3-Anadolu insanın tarzına uygun ademi merkeziyetçi bir başkanlık
sistemiyle eyalet yönetimi getirilmeli ve bu eyaletlerden birinin adı Kürdistan
olmalıdır.
4-Kürdistan eyaletinin başşehri Diyarbakır ve Ulu cami baş camiidir.
5.Haremi şerif olarak canımız pahasına onu korumakla yükümlüyüz.
5-Diyarbakır surları tarihi ve kültürel değerimizdir, onu korumak
boynumuzun borcudur.
6-Kürdistan eyaletinde yaşayan herkes güvenlikte olup, başkasına hakaret
etmedikçe ifade özgürlüğüne sahiptir. Onun bu hakkına sahip çıkmak “Ben
insanım” diyen herkesin görevidir.
7-Kürdistan eyaletinin kahir ekseriyeti Müslüman’dır, ancak burada
yaşayan diğer dinlere mensup kimselerin de inançları da saygıya değer ve
güvence altındadır, kimsenin kimseye sıkıntı vermeye hakkı yoktur. Bu adalet
duygusu ecdadımız Selahattin-i Eyyubi’den bize kalmış olup, bu duruşu yaşatmak
boynumuzun borcudur.
8-Kürdistan eyaleti Türkiye cumhuriyetinin bir parçası olup diğer eyaletlere
barış içinde varlığını sürdürecektir. Eyalet valiliği seçim usulüne göre teşekkül
etmiş, vali olma şartlarına haiz ve haklın onayını alan herkes bu makama
çıkabilir.
9-Kürdistan eyaletinde görev alan her kamu görevlisi Kürtçe bilmekle
yükümlüdür. Bilmeyenler en kısa zamanda öğrenmek durumundadırlar.

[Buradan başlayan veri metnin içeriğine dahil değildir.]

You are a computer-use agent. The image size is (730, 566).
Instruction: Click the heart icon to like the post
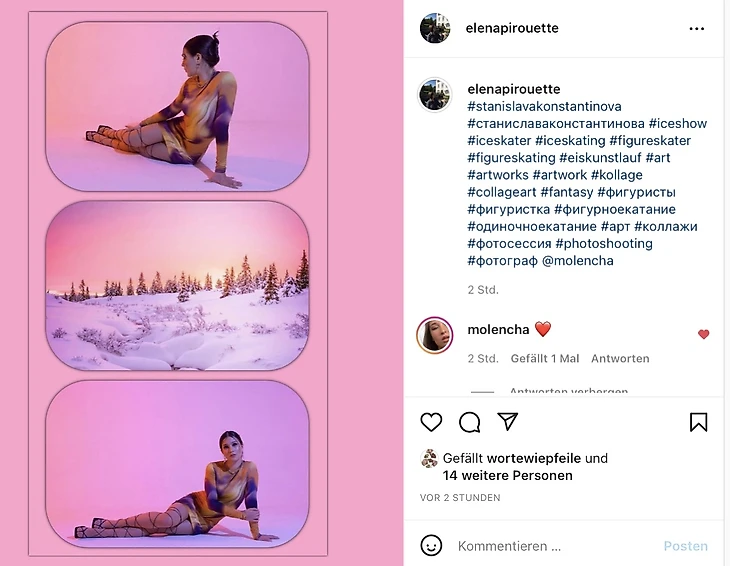tap(431, 422)
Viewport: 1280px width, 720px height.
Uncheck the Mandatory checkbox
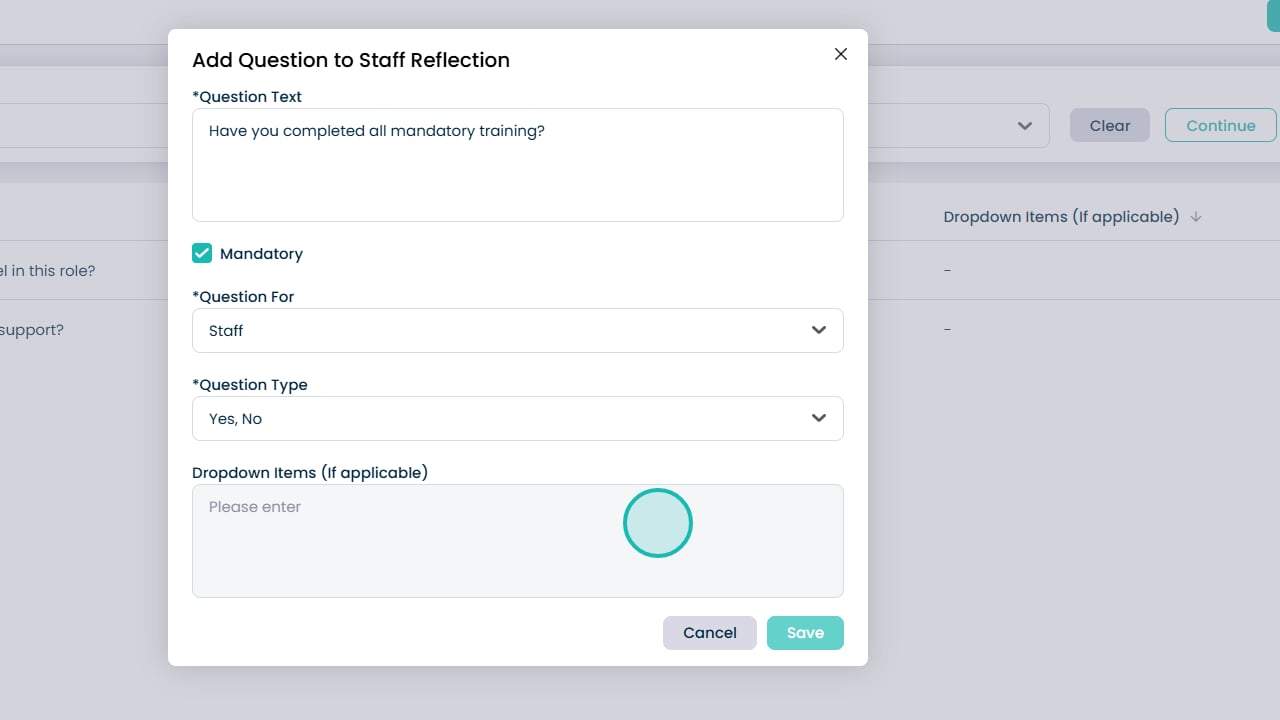pos(202,254)
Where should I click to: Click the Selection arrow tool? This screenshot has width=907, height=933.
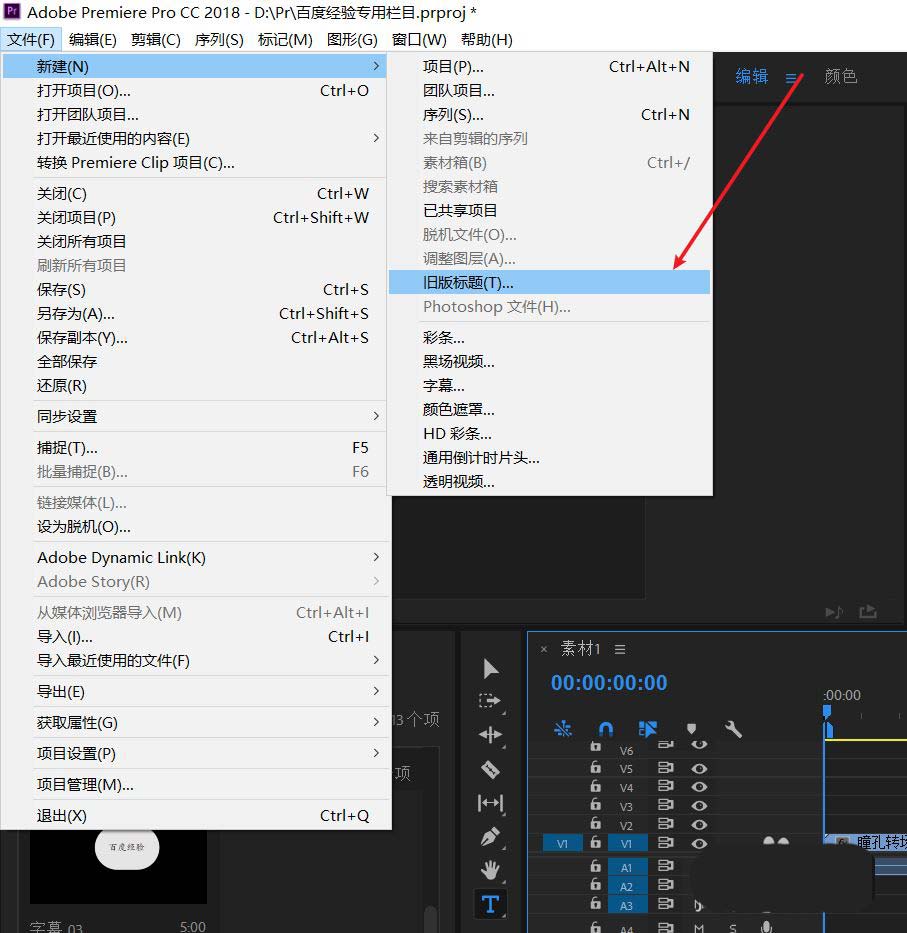[x=491, y=669]
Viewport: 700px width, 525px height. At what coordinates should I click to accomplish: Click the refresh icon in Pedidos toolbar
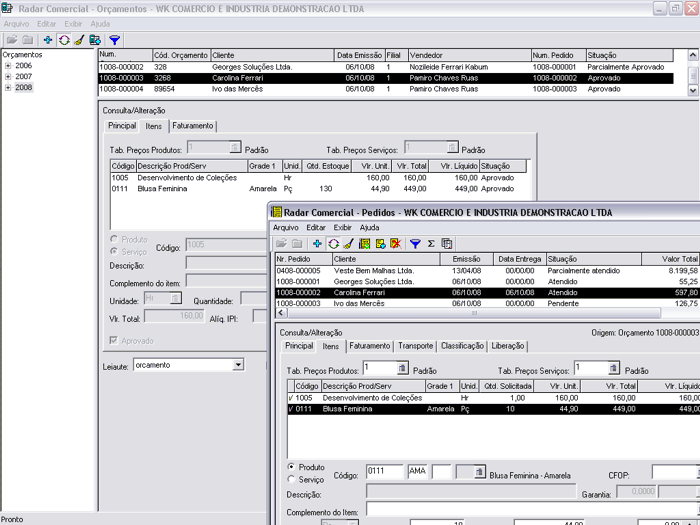pos(334,244)
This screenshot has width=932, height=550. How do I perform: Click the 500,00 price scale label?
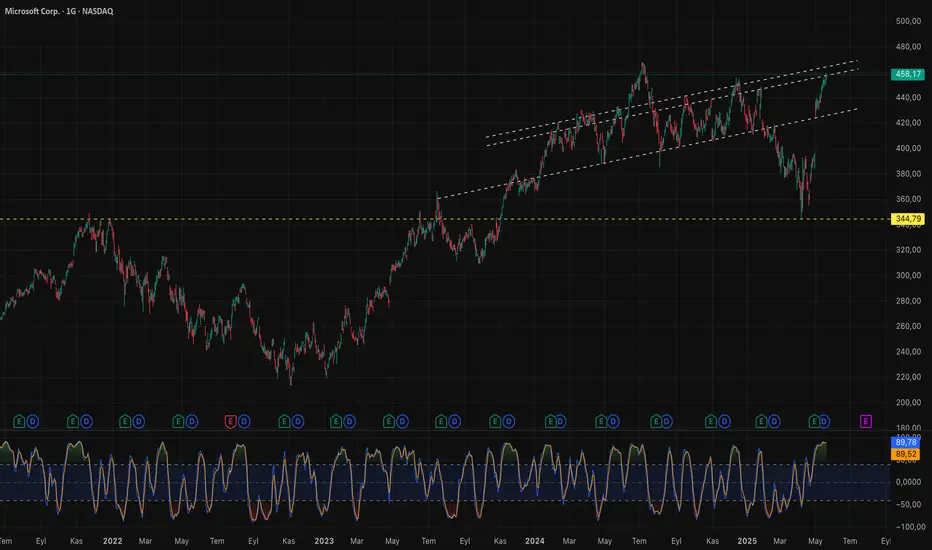tap(908, 21)
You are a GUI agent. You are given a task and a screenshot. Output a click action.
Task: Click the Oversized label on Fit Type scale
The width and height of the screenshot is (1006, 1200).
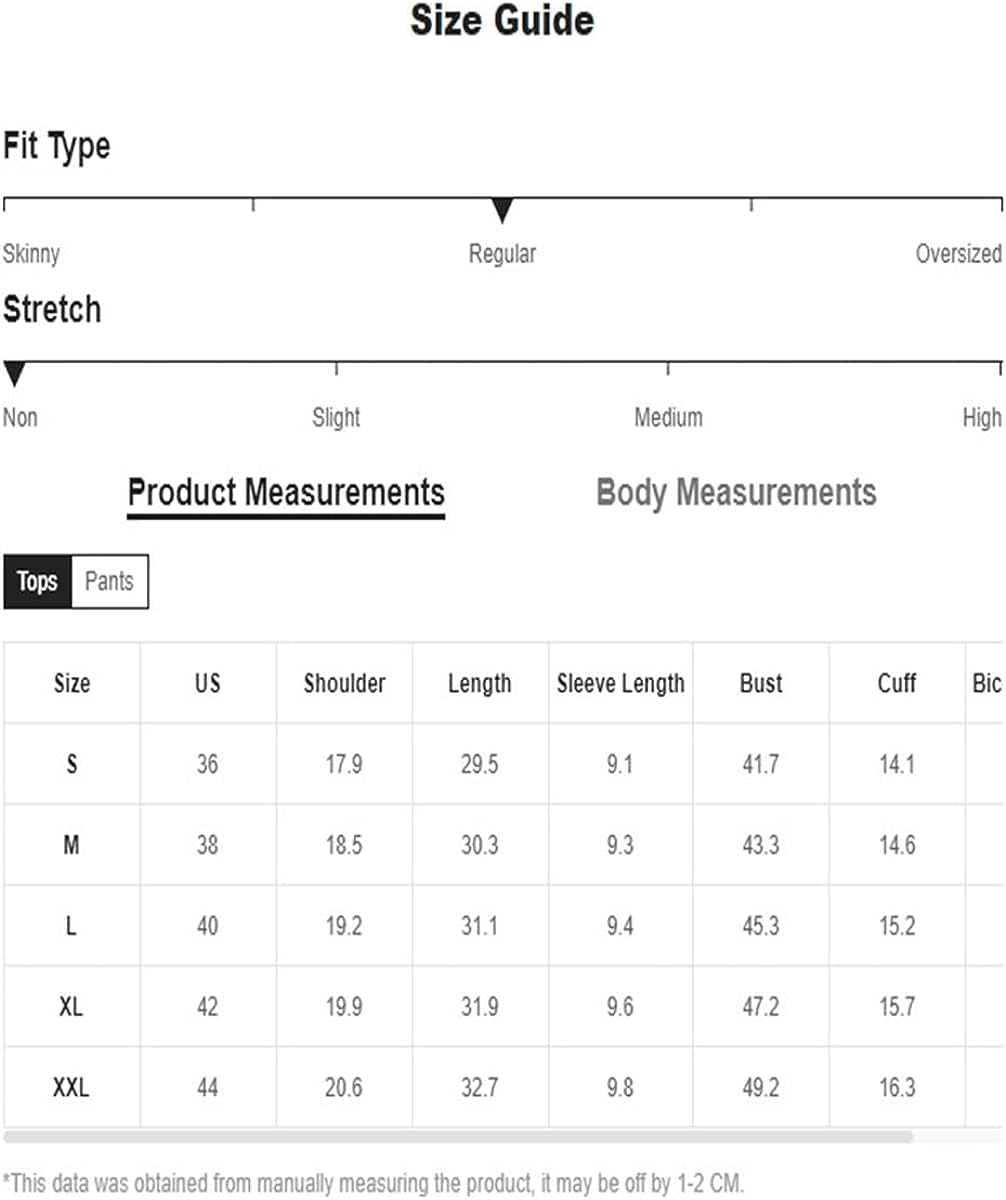958,254
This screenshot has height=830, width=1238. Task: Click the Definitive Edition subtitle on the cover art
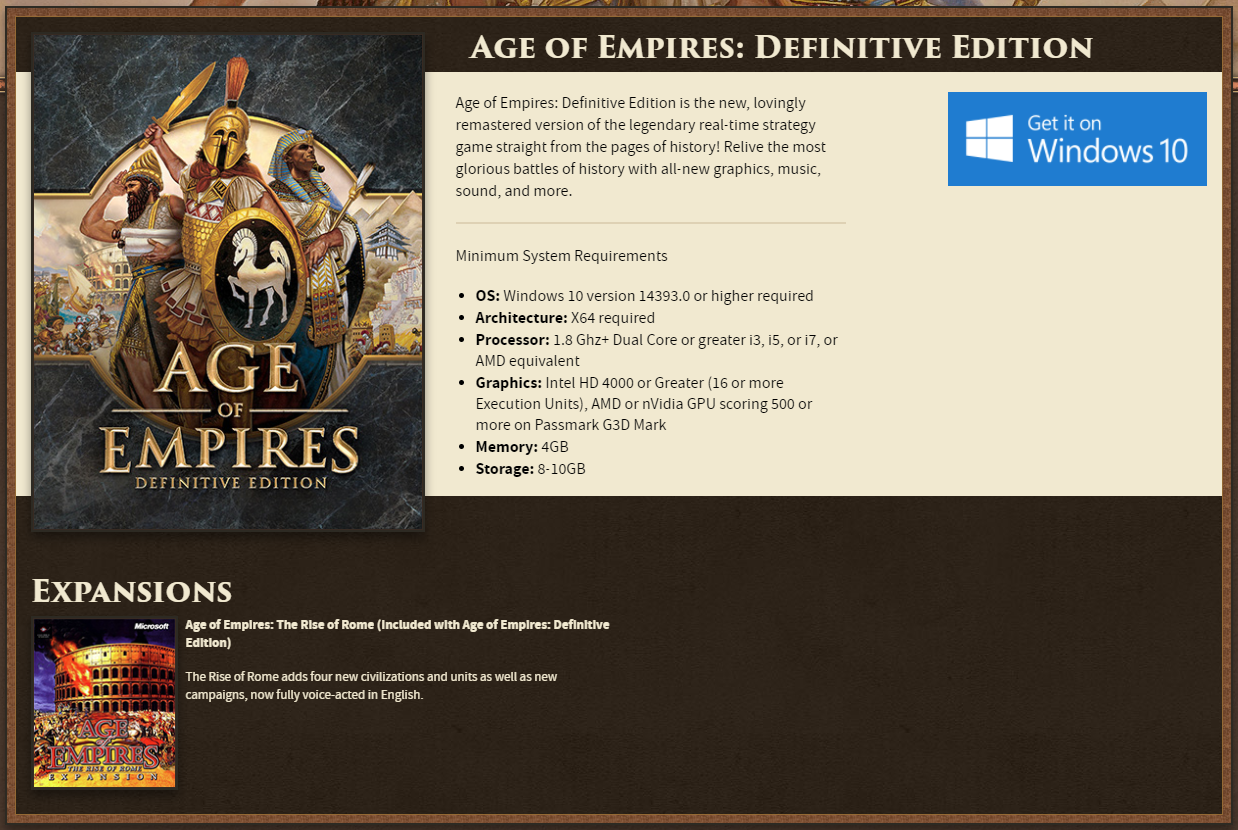231,483
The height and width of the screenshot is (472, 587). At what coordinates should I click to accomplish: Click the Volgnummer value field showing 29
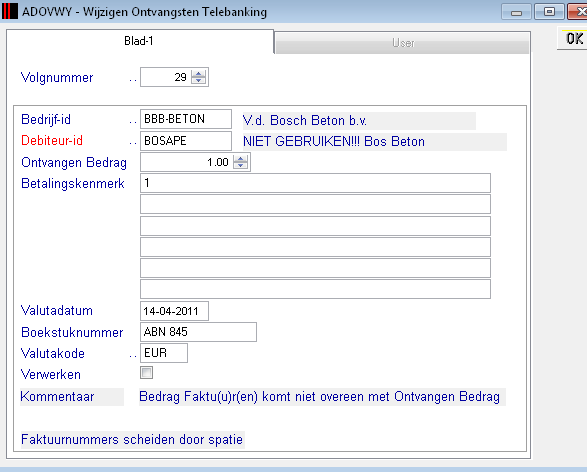click(165, 77)
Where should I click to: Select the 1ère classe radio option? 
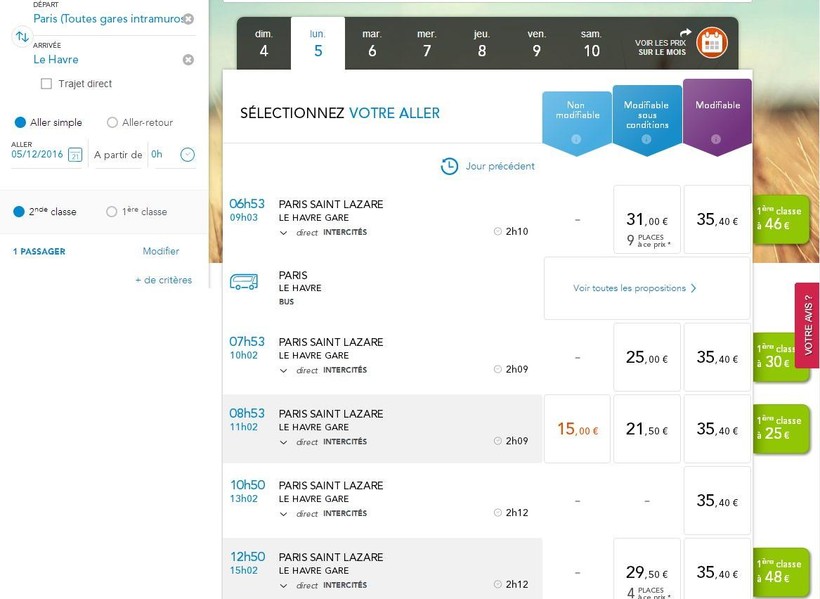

10- Çocuklarımız, anne babalarının istediği tarzda inançlarına uygun
yetiştirme hakkına sahiptirler ve her çocuk en az bir mesleğe sahip olacak şekilde
yetiştirmelidir.
11-Trafik ve Zabıta dışında savcılık emrinde çalışan Kolluk kuvvetleri
dışında olağan üstü haller dışında silahlı güçler eyaletimizde bulunamazlar.
12- Kürdistan eyaletinde hiç kimse imtiyaz sahibi değildir. Ayrıca bu
eyalette yaşayan herkes Türkiye cumhuriyeti vatandaşı olup ülke içinde hüviyet
cüzdanıyla seyahat etme hakkına sahiptir.
13- Eyalet ekonomisi için başta turizm olmak üzere pratik atölyeler,
hayvancılık, tarım ve bilgi-beyin-emek üçlüsüne bağlı geliştirilecektir. Ayrıca
gerek vergilerin gerekse tabii kaynakları getirisi %25 devlet hazinesine, %75
eyalet bütçesine tevdi edilir.
14-Bu eyalette hiç kimse aç ve açıkta bırakılamaz.
15-Türkiye Cumhuriyeti Irak Kürdistan’ıyla iyi ilişkiler içinde olmakla
yükümlü olduğu gibi Rojava Kürtlerine nüfuzunu esirgememelidir. Ayrıca en kısa
zamanda Kürdistan’ı dört parçaya ayıran gereksiz sınır çizgiden ibaret haline
getirilip sanal bir sınır haline getirilmelidir.
NOT:İfade özgürlüğü ve siyasi mücadele yolu açıkken bu taleplerin
yerine getirilebilmesi için hiçbir şiddet yolunu kullanmaya gerek yoktur.
Yetersiz buluyorsanız buyurun gerisini siz tamamlayın.
Buyurun bir Kürt olarak beklentilerim bunlar, küçümseyen varsa hodri
meydan halk oylamasına sunalım %70’i geçmezsem bundan böyle Kürt ve
Kürdistan’la ilgili bir değerlendirme yapmayacağım.
DTK’nın deklarasyonunda yer alan maddeler, gençler ve kadınları
aldatmaya dönük ifadeler olup Libya Lideri Muammer Kaddafi’nin uygulayıp
devletini/milletini felakete sürüklediği sosyalist zihniyetin hayalci talepleridir.